───── RECORDS SHOWN
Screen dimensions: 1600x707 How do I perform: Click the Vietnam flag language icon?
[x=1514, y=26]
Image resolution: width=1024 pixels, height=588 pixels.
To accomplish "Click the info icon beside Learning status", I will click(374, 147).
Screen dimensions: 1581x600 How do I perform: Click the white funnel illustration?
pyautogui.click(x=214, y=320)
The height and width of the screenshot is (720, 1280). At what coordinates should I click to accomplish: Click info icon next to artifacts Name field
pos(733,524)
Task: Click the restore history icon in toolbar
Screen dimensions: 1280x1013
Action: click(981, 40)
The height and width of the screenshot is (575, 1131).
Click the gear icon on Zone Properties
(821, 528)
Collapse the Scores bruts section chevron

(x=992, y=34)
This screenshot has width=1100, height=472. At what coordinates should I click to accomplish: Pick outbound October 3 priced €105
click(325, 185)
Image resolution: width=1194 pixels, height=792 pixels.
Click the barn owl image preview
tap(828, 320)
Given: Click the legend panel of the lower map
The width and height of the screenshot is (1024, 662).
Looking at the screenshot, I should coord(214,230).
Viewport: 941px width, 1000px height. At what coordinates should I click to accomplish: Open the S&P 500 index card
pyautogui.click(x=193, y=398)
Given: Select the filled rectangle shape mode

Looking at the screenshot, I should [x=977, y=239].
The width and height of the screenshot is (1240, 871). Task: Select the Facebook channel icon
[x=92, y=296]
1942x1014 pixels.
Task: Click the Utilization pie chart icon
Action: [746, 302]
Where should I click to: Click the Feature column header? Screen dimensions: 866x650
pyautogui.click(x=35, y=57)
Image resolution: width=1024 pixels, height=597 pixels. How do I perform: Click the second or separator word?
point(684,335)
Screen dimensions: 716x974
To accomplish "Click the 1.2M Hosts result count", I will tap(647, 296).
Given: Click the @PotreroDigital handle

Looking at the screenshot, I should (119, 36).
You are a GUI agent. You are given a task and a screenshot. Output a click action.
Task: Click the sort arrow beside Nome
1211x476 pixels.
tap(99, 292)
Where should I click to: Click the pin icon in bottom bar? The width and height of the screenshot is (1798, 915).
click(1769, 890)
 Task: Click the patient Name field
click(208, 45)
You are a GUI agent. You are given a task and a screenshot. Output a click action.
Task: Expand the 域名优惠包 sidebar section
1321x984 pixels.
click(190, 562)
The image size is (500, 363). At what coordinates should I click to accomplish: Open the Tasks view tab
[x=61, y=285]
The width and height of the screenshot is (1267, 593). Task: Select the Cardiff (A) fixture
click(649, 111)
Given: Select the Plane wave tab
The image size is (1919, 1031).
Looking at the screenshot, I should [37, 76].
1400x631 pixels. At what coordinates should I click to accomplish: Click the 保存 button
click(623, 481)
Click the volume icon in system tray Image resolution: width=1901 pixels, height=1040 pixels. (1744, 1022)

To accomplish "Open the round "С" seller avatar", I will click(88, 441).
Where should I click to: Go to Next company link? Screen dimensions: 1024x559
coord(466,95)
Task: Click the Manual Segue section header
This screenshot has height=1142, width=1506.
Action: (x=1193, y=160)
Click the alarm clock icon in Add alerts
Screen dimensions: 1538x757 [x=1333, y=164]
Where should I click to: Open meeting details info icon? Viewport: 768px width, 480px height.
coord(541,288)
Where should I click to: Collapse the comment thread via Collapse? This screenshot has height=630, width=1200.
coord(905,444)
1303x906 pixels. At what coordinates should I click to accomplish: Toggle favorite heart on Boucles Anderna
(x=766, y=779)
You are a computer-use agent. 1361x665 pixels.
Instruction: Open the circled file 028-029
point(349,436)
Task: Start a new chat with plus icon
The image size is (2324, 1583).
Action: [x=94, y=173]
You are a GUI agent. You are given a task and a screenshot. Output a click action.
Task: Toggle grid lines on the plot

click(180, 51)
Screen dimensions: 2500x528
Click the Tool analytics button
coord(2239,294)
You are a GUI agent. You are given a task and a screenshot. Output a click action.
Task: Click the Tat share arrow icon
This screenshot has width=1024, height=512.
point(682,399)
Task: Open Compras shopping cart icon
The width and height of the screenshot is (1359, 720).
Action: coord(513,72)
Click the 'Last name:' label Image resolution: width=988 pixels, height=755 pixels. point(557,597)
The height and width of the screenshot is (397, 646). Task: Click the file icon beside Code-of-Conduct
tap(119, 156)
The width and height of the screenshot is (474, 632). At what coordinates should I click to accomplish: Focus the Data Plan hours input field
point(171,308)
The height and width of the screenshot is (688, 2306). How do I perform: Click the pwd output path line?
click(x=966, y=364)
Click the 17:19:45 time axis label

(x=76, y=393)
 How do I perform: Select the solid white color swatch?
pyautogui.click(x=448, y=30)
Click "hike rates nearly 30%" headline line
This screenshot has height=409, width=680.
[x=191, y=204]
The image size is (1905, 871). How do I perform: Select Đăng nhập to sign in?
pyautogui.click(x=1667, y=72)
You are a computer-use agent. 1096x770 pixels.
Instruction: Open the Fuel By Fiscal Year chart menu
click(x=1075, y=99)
──────────
> [STATED EXERCISE]
Reproduce the listing, starting at the line that has "Where should I click to: Open" and stopping after the line that has "tap(119, 156)". Switch "comment thread" to "discussion thread" and leave everything else unchanged.

> [RESPONSE TO THE TASK]
Where should I click to: Open meeting details info icon? Viewport: 768px width, 480px height.
coord(541,288)
Where should I click to: Collapse the discussion thread via Collapse? This screenshot has height=630, width=1200.
coord(905,444)
1303x906 pixels. At what coordinates should I click to accomplish: Toggle favorite heart on Boucles Anderna
(x=766, y=779)
You are a computer-use agent. 1361x665 pixels.
Instruction: Open the circled file 028-029
point(349,436)
Task: Start a new chat with plus icon
The image size is (2324, 1583).
Action: [x=94, y=173]
You are a GUI agent. You are given a task and a screenshot. Output a click action.
Task: Toggle grid lines on the plot

click(180, 51)
Screen dimensions: 2500x528
Click the Tool analytics button
coord(2239,294)
You are a GUI agent. You are given a task and a screenshot. Output a click action.
Task: Click the Tat share arrow icon
This screenshot has width=1024, height=512.
point(682,399)
Task: Open Compras shopping cart icon
The width and height of the screenshot is (1359, 720).
Action: coord(513,72)
Click the 'Last name:' label Image resolution: width=988 pixels, height=755 pixels. point(557,597)
The height and width of the screenshot is (397, 646). Task: Click the file icon beside Code-of-Conduct
tap(119, 156)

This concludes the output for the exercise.